WORK TO BE COMPLETED → Every line below from the one with "Image resolution: width=734" through the one with "This screenshot has height=484, width=1024." is to be repeated exactly, with no picture among them.

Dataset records
·····
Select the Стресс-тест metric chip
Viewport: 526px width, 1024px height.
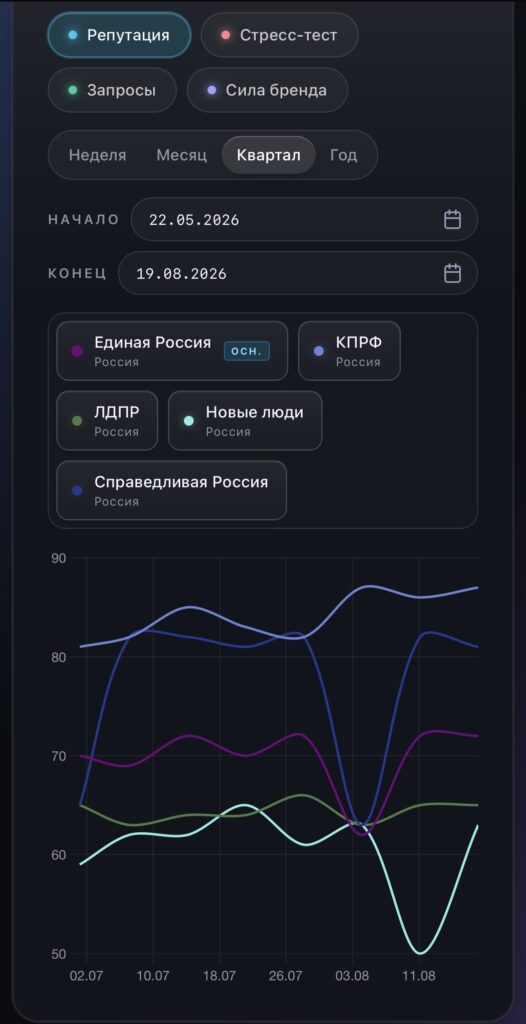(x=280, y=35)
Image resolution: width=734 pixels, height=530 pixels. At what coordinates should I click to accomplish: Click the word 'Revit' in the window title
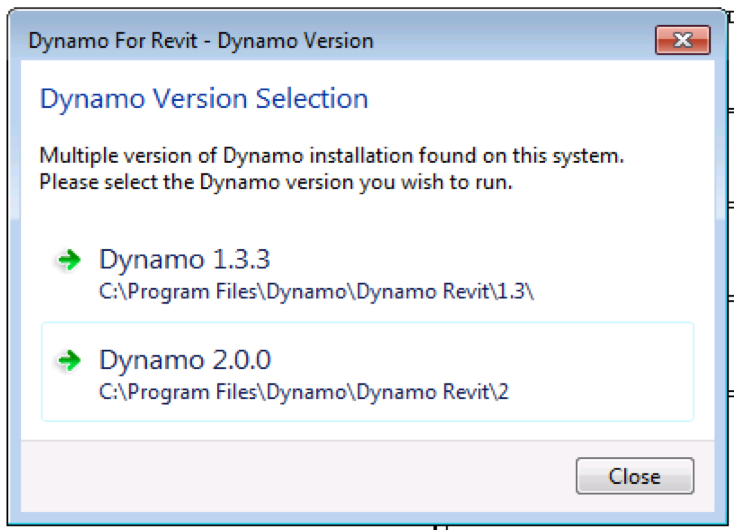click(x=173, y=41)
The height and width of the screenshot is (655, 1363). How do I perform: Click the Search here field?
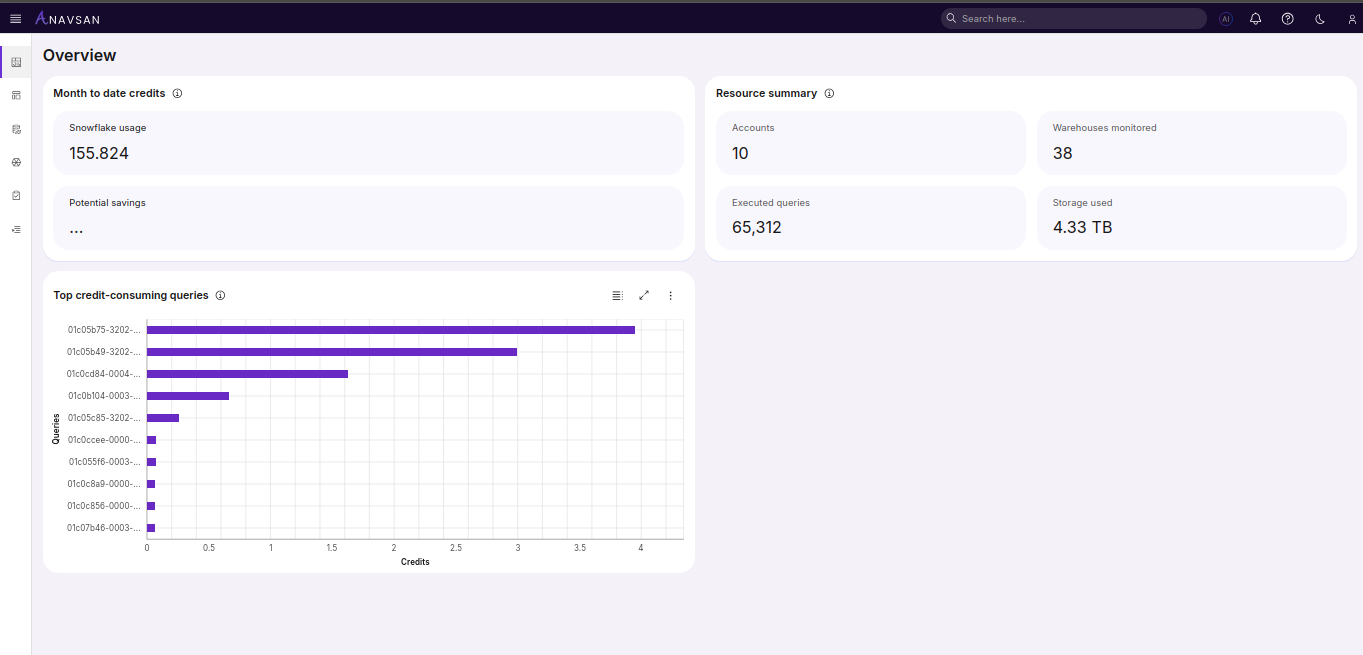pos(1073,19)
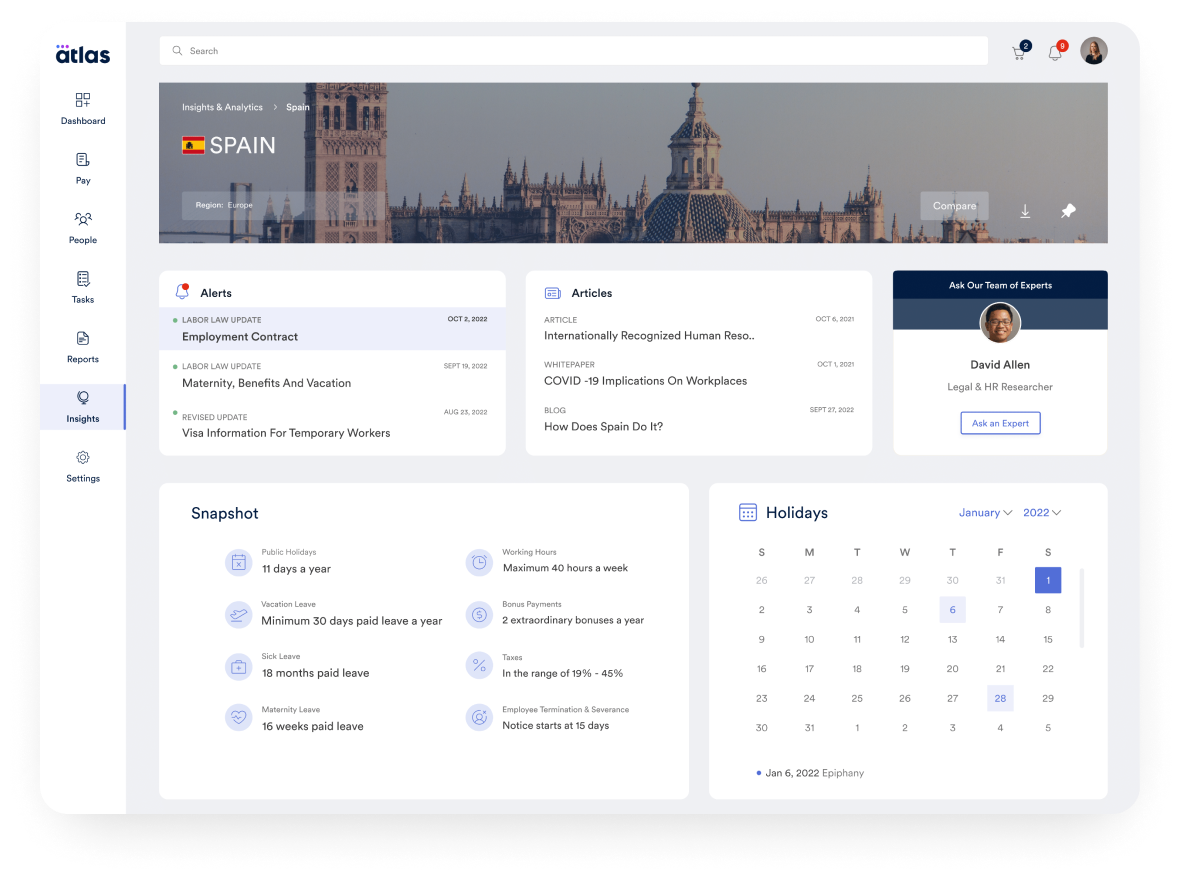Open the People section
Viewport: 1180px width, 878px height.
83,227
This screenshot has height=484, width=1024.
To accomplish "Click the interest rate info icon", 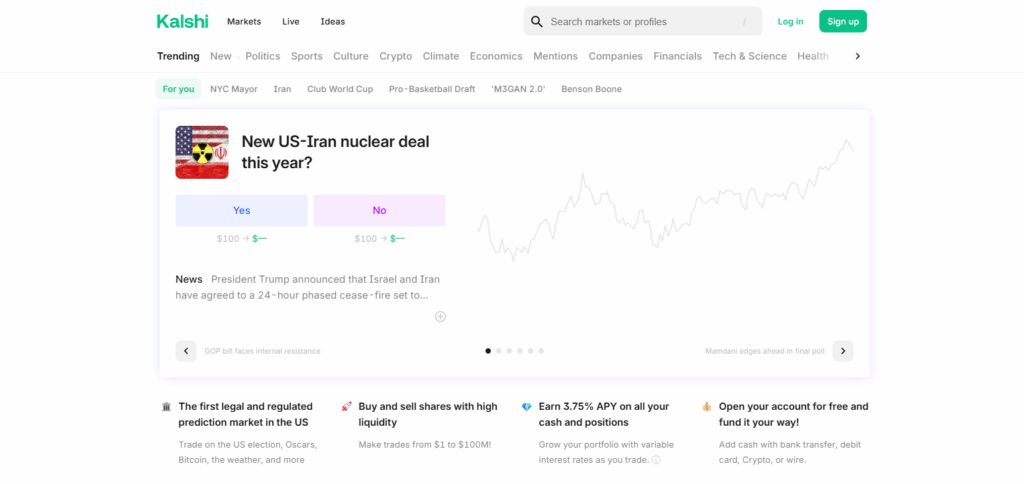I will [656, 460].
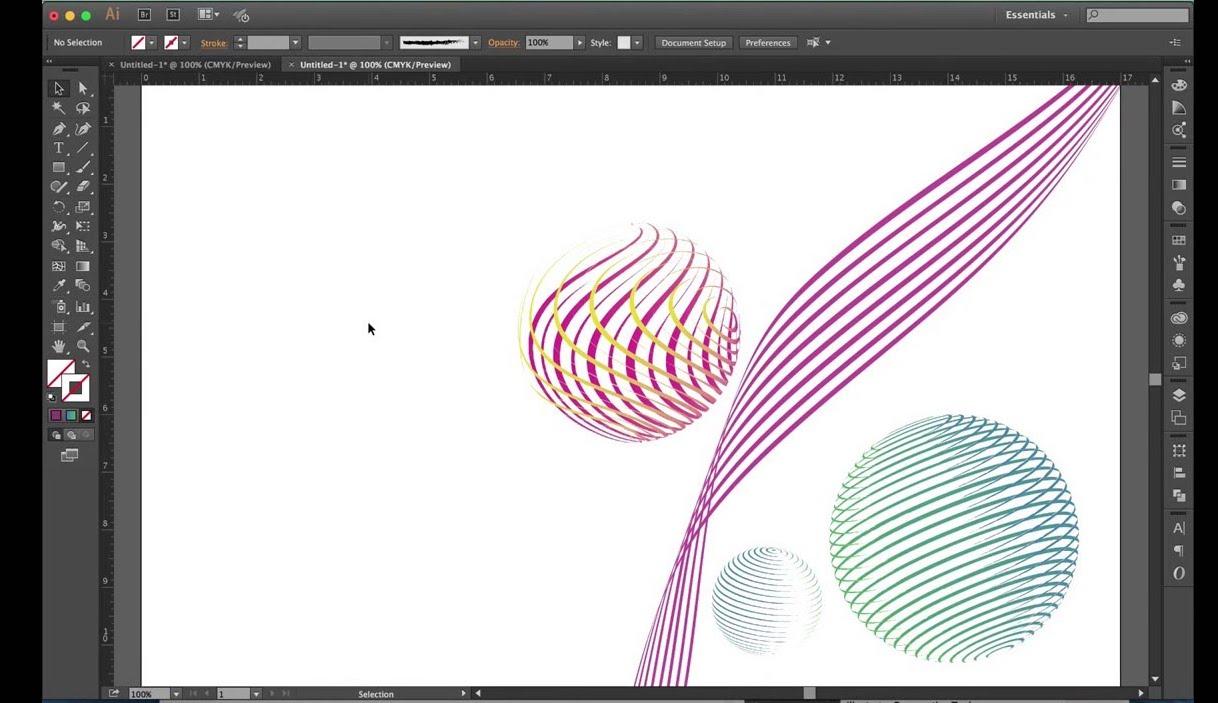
·····
OUTPUT BELOW →
Image resolution: width=734 pixels, height=530 pixels. At what coordinates should I click to accomplish: Click the word 'Revit' in the window title
click(x=173, y=41)
The height and width of the screenshot is (655, 1363). How do I perform: Click the Search here field?
pos(1073,19)
Open the People section
Viewport: 1180px width, 878px height.
83,227
This screenshot has height=484, width=1024.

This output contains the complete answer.